Over the christmas break I put together a little demo which renders the utah teapot (240 faces) at >30fps on the arduboy, with 4x4 dithering. I plan to do a bit more before releasing a proper demo (working on music now), but @bateske asked me to share here so here it is.
Download source: https://github.com/a1k0n/arduboy3d/archive/master.zip
Happy to answer questions on how this works. I’ll give a brief overview; sorry about the long post but I’ve been holding this in too long
I started off just rendering an octahedron, as it was simple and the faces were triangles instead of squares (usually I’d use a cube…). And then I extended it to an icosahedron, but then someone pushed me to do more:
That required doing a ton of optimization work, but I’m happy I persevered. In the course of this project, I ended up creating a bespoke statistical profiler which runs in a timer ISR and inspects the call stack, buffers it, and sends it over the USB serial port. I’ll get to that later.
Here’s how it works.
The arduboy screen is a 1024 byte array where each byte corresponds to eight vertically arranged pixels; you can think of it as 8 horizontal “banks” of 8 pixels tall. So the triangle filler works in vertical stripes (instead of the more typical horizontal ones), and the inner loop can plot up to eight pixels at once just by writing a byte to memory and then moving down to the next “bank”. It’s no extra work to plot a dithered pattern; you just write a different byte value for each horizontal column (0x55, 0xaa, etc for a checkerboard).

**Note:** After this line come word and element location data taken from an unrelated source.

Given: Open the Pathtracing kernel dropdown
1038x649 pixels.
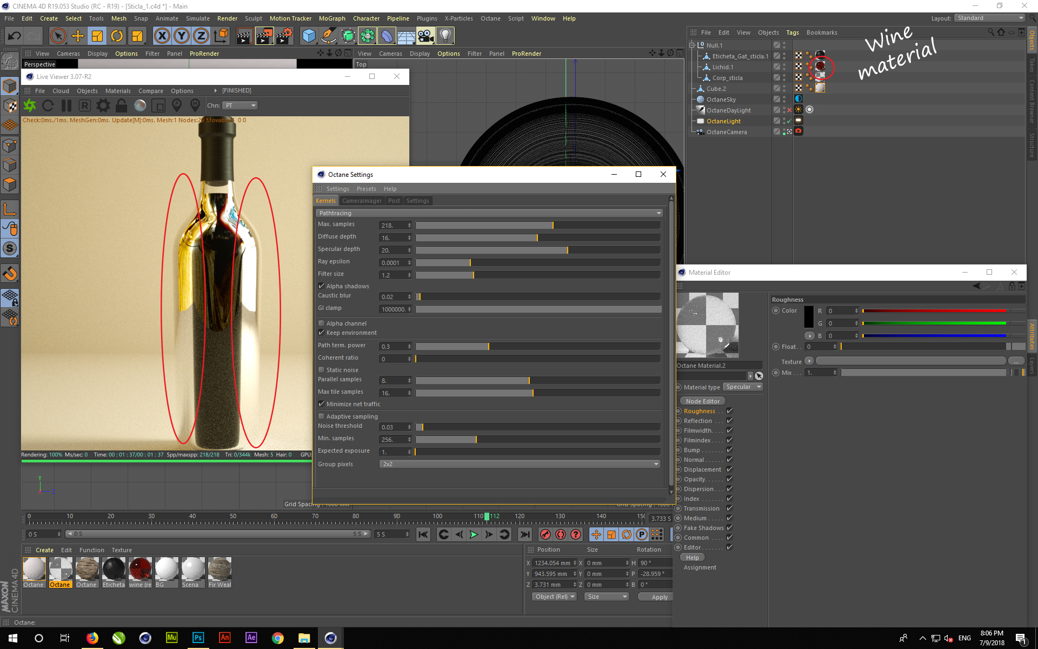Looking at the screenshot, I should coord(489,213).
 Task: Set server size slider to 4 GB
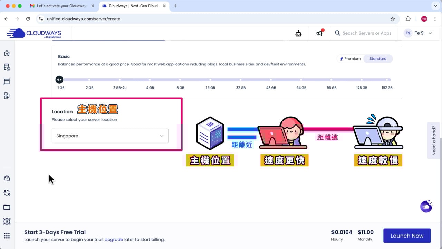pyautogui.click(x=150, y=80)
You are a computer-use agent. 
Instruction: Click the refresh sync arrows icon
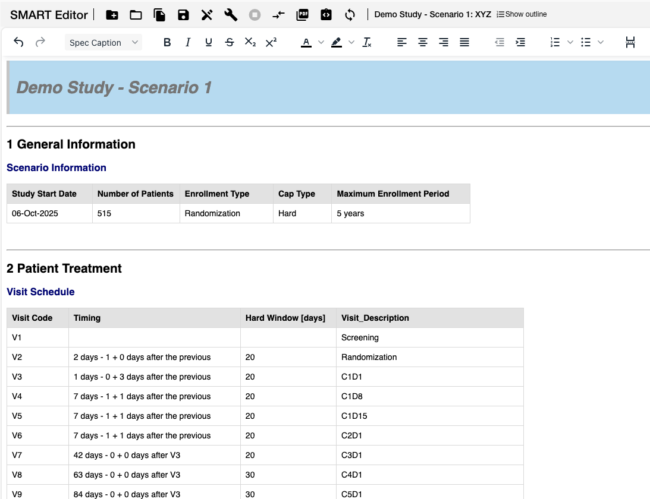pos(350,15)
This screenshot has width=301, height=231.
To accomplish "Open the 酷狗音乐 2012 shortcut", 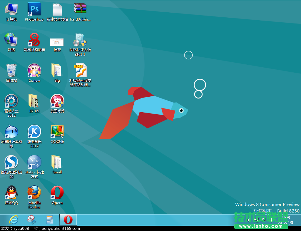I will [x=34, y=132].
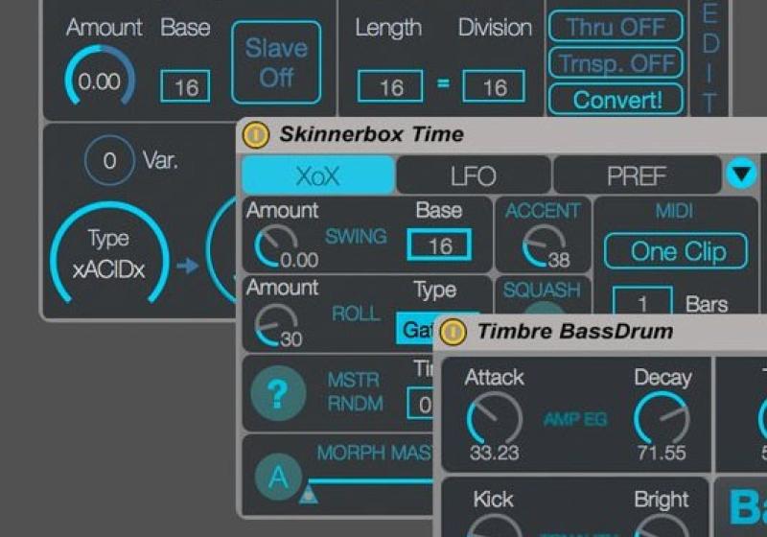Click the Morph Master slider handle
The height and width of the screenshot is (537, 767).
point(309,495)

Another important property to making this look good is that all screen coordinates are computed with sub-pixel accuracy (it’s 4 extra subpixel bits, so the real 128x64 screen becomes a virtual 2048x1024 one). The reason for this is that when plotting lines or triangles, the interior pixels covered by the triangle can change even if the vertices of the triangle map to the same pixels. So slow rotations make subtle changes to the shape of the outline and it really improves the overall aesthetic.

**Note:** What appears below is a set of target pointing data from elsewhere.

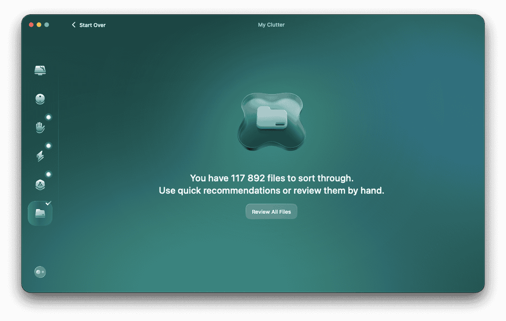
Task: Click the checkmark on the My Clutter icon
Action: [49, 203]
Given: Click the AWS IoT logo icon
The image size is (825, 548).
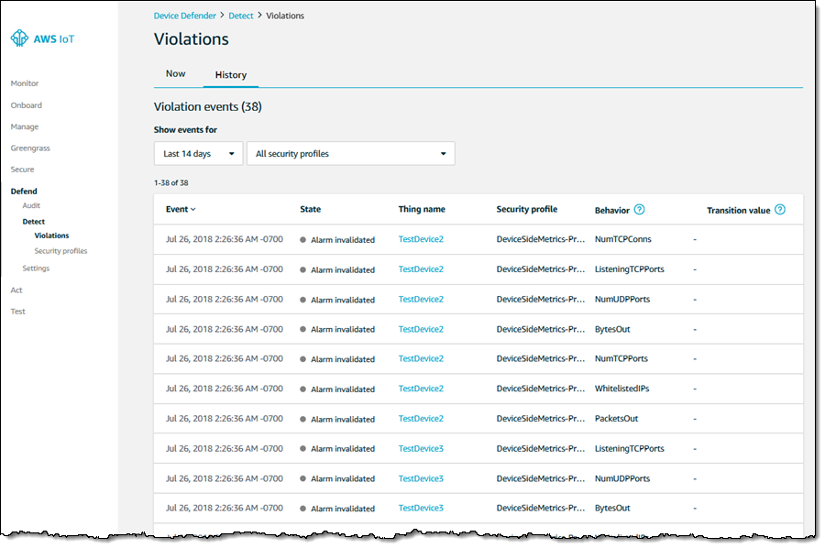Looking at the screenshot, I should pyautogui.click(x=19, y=39).
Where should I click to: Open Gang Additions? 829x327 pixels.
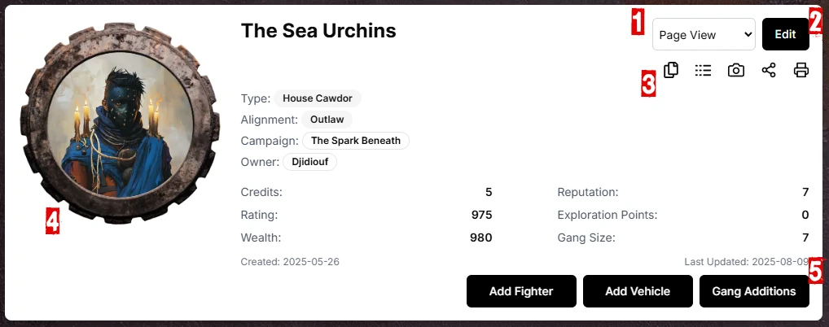click(754, 291)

Compromising on rendering accuracy would speed things up a bit, but I’m unwilling to do that and I found better ways to optimize, though ultimately I did compromise precision in 3D coordinates.
I use the same 4x4 matrix as what’s on the wikipedia page, but converted into a 17-level lookup table (from pure black to 15 in-between levels to pure white). A couple lines of numpy generate this.
The teapot has 137 vertices and 240 faces. Naïvely doing the rotation, projection and backface sorting on a microcontroller stretches the frame budget, even without rendering polygons.
The original octahedron used the AVR
float library for all computations, and that ran pretty fast, but then I got a bit more ambitious and had to switch to fixed point math in order to render a teapot. I first did this in a straightforward way, using a lot of 32-bit integer multiplications instead of float multiplications.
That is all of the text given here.